It does,t works... :-(

Renato


On 29/01/2014 21:28, Emanuel Berg wrote:
Renato <renato.pontefice@gmail.com> writes:

Hi, I'm looking for some code to insert in my .emacs
to determine wich s.o I'm running. ...
Instead of `string-equal', there is string= which is an
alias for `string-equal'. Might be faster to type and
takes less place.

You don't need to use progn for a single form. Use
progn when you want to execute a bunch of forms, and
then have the *last* form's value to be the evaluation
of the whole progn form. This is what the "n" is -
execute n programs, and return the value of the last
(the "nth"). Compare: prog1

(progn 1 2 3) ; 3
(prog1 1 2 3) ; 1

The if in Lisp looks like this:

(if condition then else)

E.g., (if (> x y) x y) => x, if x is bigger than y,
else y. (You may omit the "else" part if it is `nil',
since then the whole if form will evaluate to nil
anyway, if not the condition is true.)

But you already used `cond'. `cond' and if are the
same: cond is nested ifs, if you like. To you, as a
programmer, it doesn't matter if cond is syntactic
sugar for `if', or if it is the other way around.
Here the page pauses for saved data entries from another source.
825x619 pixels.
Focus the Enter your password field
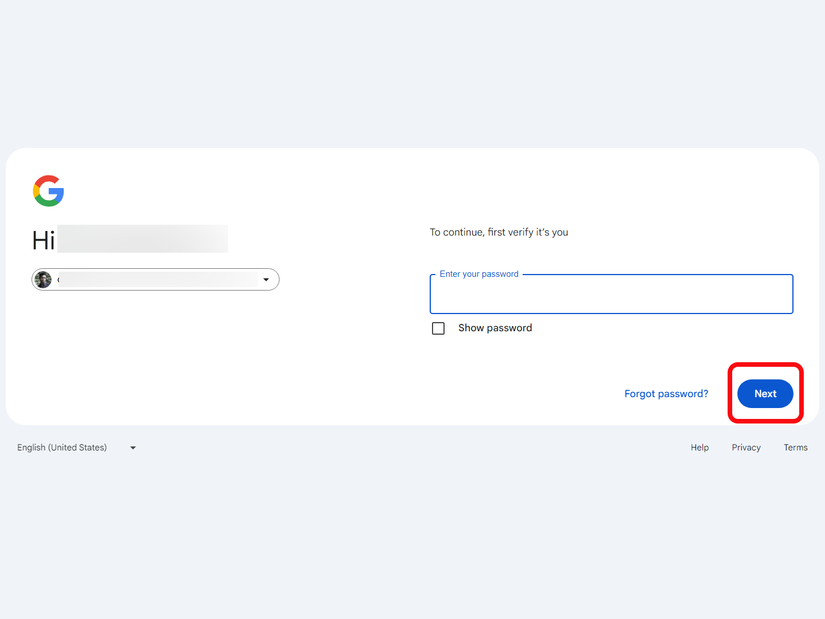tap(610, 294)
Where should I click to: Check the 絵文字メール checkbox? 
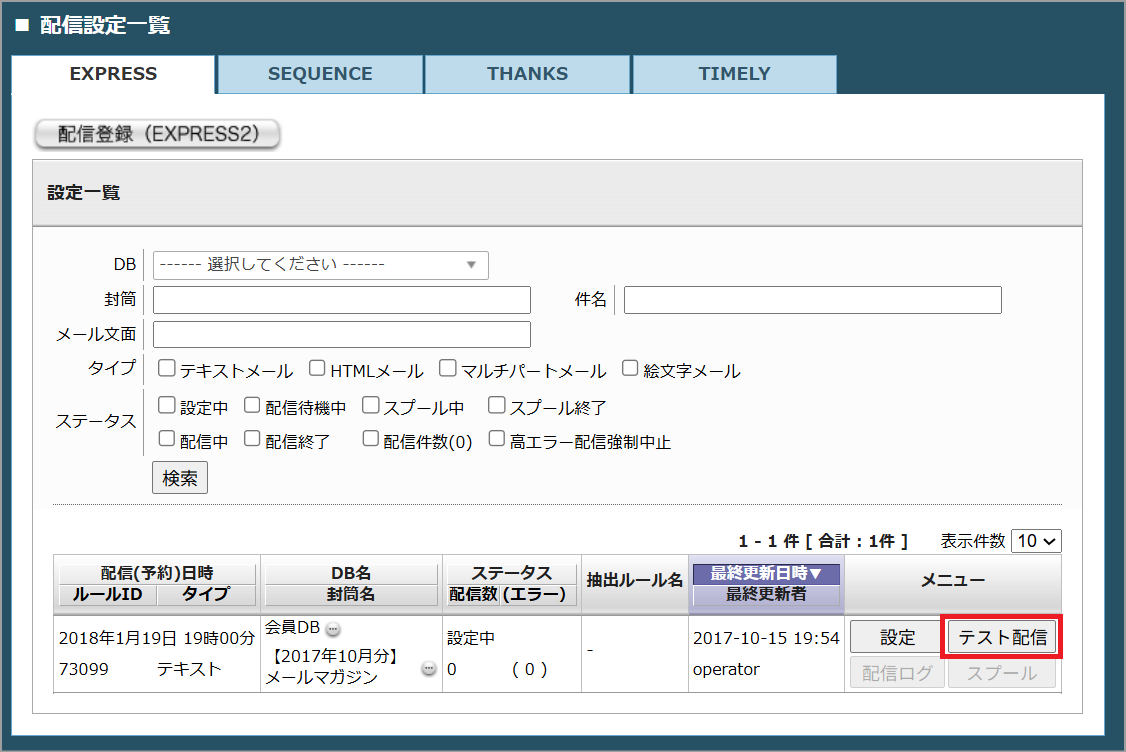point(630,369)
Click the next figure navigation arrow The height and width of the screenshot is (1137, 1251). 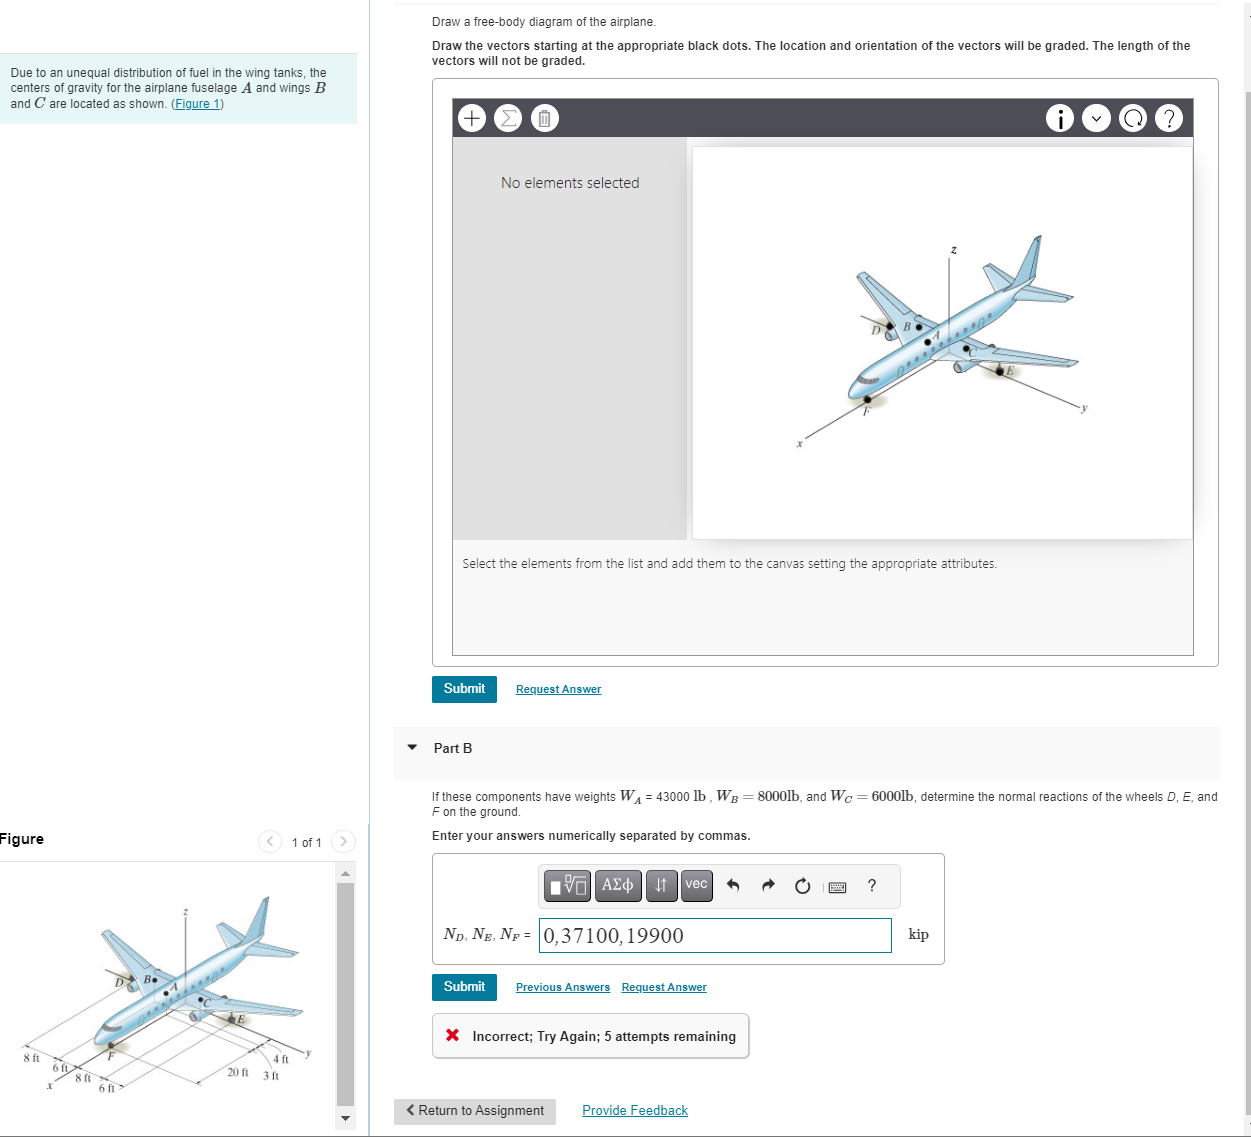click(342, 841)
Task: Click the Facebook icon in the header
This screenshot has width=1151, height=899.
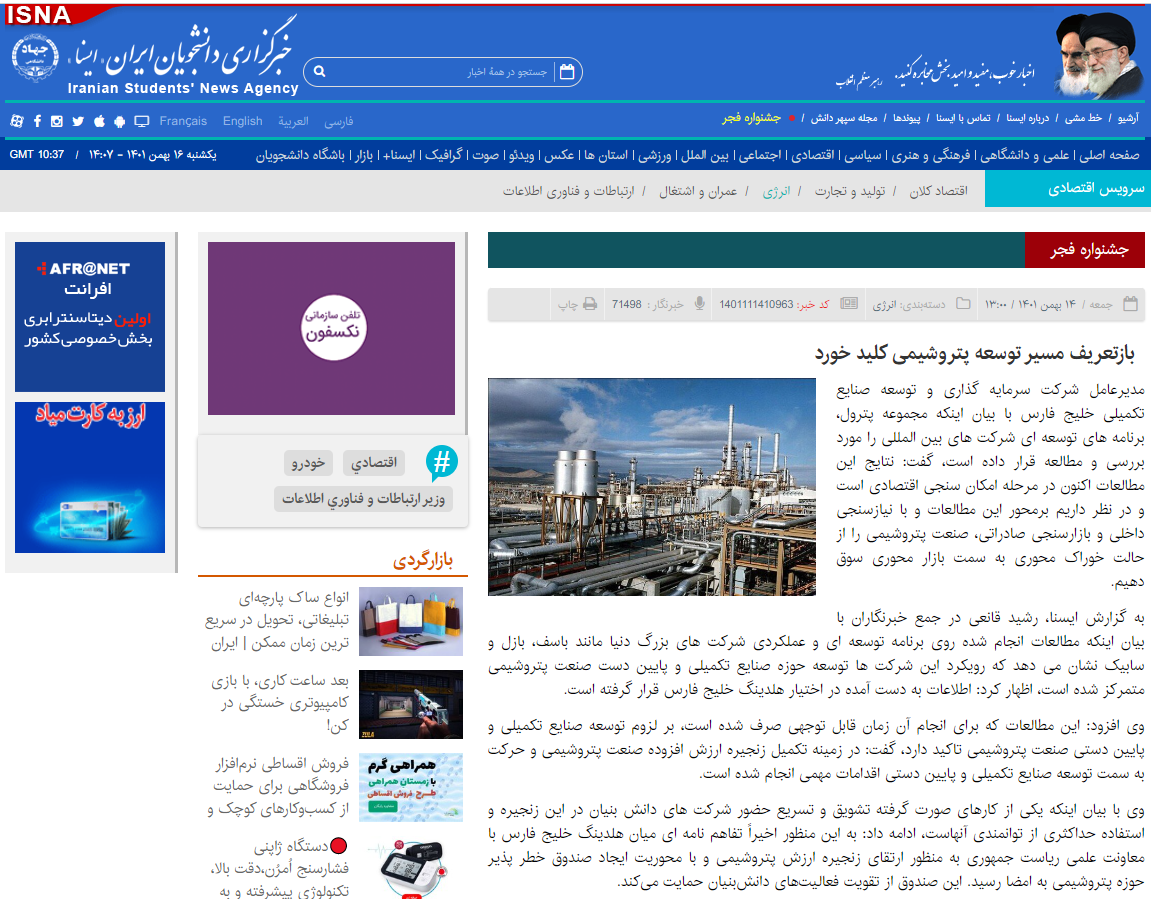Action: click(x=37, y=121)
This
only matters to the guy not programming Lisp programs,
but the Lisp system itself.

(if (string= system-type "gnu/linux")
     (setq some-variable "...")
   (if (string= system-type "...")
       (setq some-variable "...") ))

Or with `cond':

(setq some-variable
       (cond ((string= system-type "gnu/linux") 'value-1)
             ((string= system-type "...")       'value-2) ))

And so on. (You can do this in any way you like.)

You don't need to do the F1 maneuver to check
results. Just place point (the cursor) to the right of
the right-most paren, then hit `C-x C-e' (for
`eval-last-sexp'). This also works for symbols
(variables).

With the load-path though - do you really need to set
it?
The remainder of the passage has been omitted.